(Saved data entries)
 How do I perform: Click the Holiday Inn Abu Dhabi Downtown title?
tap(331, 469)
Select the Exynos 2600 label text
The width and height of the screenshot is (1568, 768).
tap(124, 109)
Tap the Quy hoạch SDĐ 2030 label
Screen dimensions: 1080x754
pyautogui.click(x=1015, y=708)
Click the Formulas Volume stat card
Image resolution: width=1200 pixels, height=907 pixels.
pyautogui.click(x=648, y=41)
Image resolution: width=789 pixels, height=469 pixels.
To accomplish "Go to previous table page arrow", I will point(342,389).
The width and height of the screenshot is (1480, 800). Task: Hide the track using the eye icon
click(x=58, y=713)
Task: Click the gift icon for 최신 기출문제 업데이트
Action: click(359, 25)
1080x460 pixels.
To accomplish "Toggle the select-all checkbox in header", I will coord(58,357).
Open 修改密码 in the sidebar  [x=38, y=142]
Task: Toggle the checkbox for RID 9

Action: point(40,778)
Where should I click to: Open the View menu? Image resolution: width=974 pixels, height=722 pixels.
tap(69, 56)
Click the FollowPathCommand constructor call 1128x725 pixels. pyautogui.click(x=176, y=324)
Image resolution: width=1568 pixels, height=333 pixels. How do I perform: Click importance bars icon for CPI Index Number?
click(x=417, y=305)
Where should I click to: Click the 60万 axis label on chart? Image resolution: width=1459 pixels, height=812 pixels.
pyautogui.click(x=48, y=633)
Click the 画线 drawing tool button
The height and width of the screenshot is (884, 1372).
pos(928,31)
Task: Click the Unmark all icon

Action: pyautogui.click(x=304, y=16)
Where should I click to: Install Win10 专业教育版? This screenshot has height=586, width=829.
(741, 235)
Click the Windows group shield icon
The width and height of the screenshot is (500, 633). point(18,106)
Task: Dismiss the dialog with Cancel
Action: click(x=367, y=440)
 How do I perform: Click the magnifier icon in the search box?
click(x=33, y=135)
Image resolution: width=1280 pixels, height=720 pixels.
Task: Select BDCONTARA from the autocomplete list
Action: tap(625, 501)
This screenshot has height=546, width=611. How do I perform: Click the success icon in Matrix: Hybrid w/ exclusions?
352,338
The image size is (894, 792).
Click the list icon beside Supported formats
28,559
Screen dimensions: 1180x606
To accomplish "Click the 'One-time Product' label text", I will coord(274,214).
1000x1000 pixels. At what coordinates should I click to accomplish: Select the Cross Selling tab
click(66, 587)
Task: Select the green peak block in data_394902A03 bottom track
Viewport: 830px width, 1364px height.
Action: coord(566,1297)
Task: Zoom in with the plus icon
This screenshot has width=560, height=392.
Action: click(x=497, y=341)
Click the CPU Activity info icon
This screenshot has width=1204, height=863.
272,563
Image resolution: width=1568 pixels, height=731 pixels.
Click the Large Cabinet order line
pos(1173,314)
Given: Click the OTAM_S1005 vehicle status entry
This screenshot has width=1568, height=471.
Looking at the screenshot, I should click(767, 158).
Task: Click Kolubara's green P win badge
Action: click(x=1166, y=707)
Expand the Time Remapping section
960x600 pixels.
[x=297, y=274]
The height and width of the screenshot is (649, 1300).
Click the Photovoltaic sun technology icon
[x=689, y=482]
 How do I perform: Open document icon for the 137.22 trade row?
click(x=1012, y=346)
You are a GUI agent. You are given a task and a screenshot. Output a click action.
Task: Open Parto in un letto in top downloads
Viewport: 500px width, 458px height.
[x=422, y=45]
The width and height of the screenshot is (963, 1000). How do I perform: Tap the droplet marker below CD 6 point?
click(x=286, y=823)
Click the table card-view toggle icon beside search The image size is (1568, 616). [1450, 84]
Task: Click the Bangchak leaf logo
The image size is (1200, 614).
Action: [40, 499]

# What to do
Could you transcribe every record above exactly as it appears?

# Solution to this problem
 How do I perform: Click the Holiday Inn Abu Dhabi Downtown title?
tap(331, 469)
Select the Exynos 2600 label text
The width and height of the screenshot is (1568, 768).
tap(124, 109)
Tap the Quy hoạch SDĐ 2030 label
Screen dimensions: 1080x754
pyautogui.click(x=1015, y=708)
Click the Formulas Volume stat card
Image resolution: width=1200 pixels, height=907 pixels.
pyautogui.click(x=648, y=41)
Image resolution: width=789 pixels, height=469 pixels.
To accomplish "Go to previous table page arrow", I will point(342,389).
The width and height of the screenshot is (1480, 800). Task: Hide the track using the eye icon
click(x=58, y=713)
Task: Click the gift icon for 최신 기출문제 업데이트
Action: click(359, 25)
1080x460 pixels.
To accomplish "Toggle the select-all checkbox in header", I will coord(58,357).
Open 修改密码 in the sidebar  [x=38, y=142]
Task: Toggle the checkbox for RID 9

Action: point(40,778)
Where should I click to: Open the View menu? Image resolution: width=974 pixels, height=722 pixels.
tap(69, 56)
Click the FollowPathCommand constructor call 1128x725 pixels. pyautogui.click(x=176, y=324)
Image resolution: width=1568 pixels, height=333 pixels. How do I perform: Click importance bars icon for CPI Index Number?
click(x=417, y=305)
Where should I click to: Click the 60万 axis label on chart? Image resolution: width=1459 pixels, height=812 pixels.
pyautogui.click(x=48, y=633)
Click the 画线 drawing tool button
The height and width of the screenshot is (884, 1372).
pos(928,31)
Task: Click the Unmark all icon

Action: pyautogui.click(x=304, y=16)
Where should I click to: Install Win10 专业教育版? This screenshot has height=586, width=829.
(741, 235)
Click the Windows group shield icon
The width and height of the screenshot is (500, 633). point(18,106)
Task: Dismiss the dialog with Cancel
Action: click(x=367, y=440)
 How do I perform: Click the magnifier icon in the search box?
click(x=33, y=135)
Image resolution: width=1280 pixels, height=720 pixels.
Task: Select BDCONTARA from the autocomplete list
Action: tap(625, 501)
This screenshot has height=546, width=611. How do I perform: Click the success icon in Matrix: Hybrid w/ exclusions?
352,338
The image size is (894, 792).
Click the list icon beside Supported formats
28,559
Screen dimensions: 1180x606
To accomplish "Click the 'One-time Product' label text", I will coord(274,214).
1000x1000 pixels. At what coordinates should I click to accomplish: Select the Cross Selling tab
click(66, 587)
Task: Select the green peak block in data_394902A03 bottom track
Viewport: 830px width, 1364px height.
Action: coord(566,1297)
Task: Zoom in with the plus icon
This screenshot has width=560, height=392.
Action: click(x=497, y=341)
Click the CPU Activity info icon
This screenshot has width=1204, height=863.
272,563
Image resolution: width=1568 pixels, height=731 pixels.
Click the Large Cabinet order line
pos(1173,314)
Given: Click the OTAM_S1005 vehicle status entry
This screenshot has width=1568, height=471.
Looking at the screenshot, I should click(767, 158).
Task: Click Kolubara's green P win badge
Action: click(x=1166, y=707)
Expand the Time Remapping section
960x600 pixels.
[x=297, y=274]
The height and width of the screenshot is (649, 1300).
Click the Photovoltaic sun technology icon
[x=689, y=482]
 How do I perform: Open document icon for the 137.22 trade row?
click(x=1012, y=346)
You are a GUI agent. You are given a task and a screenshot. Output a click action.
Task: Open Parto in un letto in top downloads
Viewport: 500px width, 458px height.
[x=422, y=45]
The width and height of the screenshot is (963, 1000). How do I perform: Tap the droplet marker below CD 6 point?
click(x=286, y=823)
Click the table card-view toggle icon beside search The image size is (1568, 616). [1450, 84]
Task: Click the Bangchak leaf logo
The image size is (1200, 614).
Action: [40, 499]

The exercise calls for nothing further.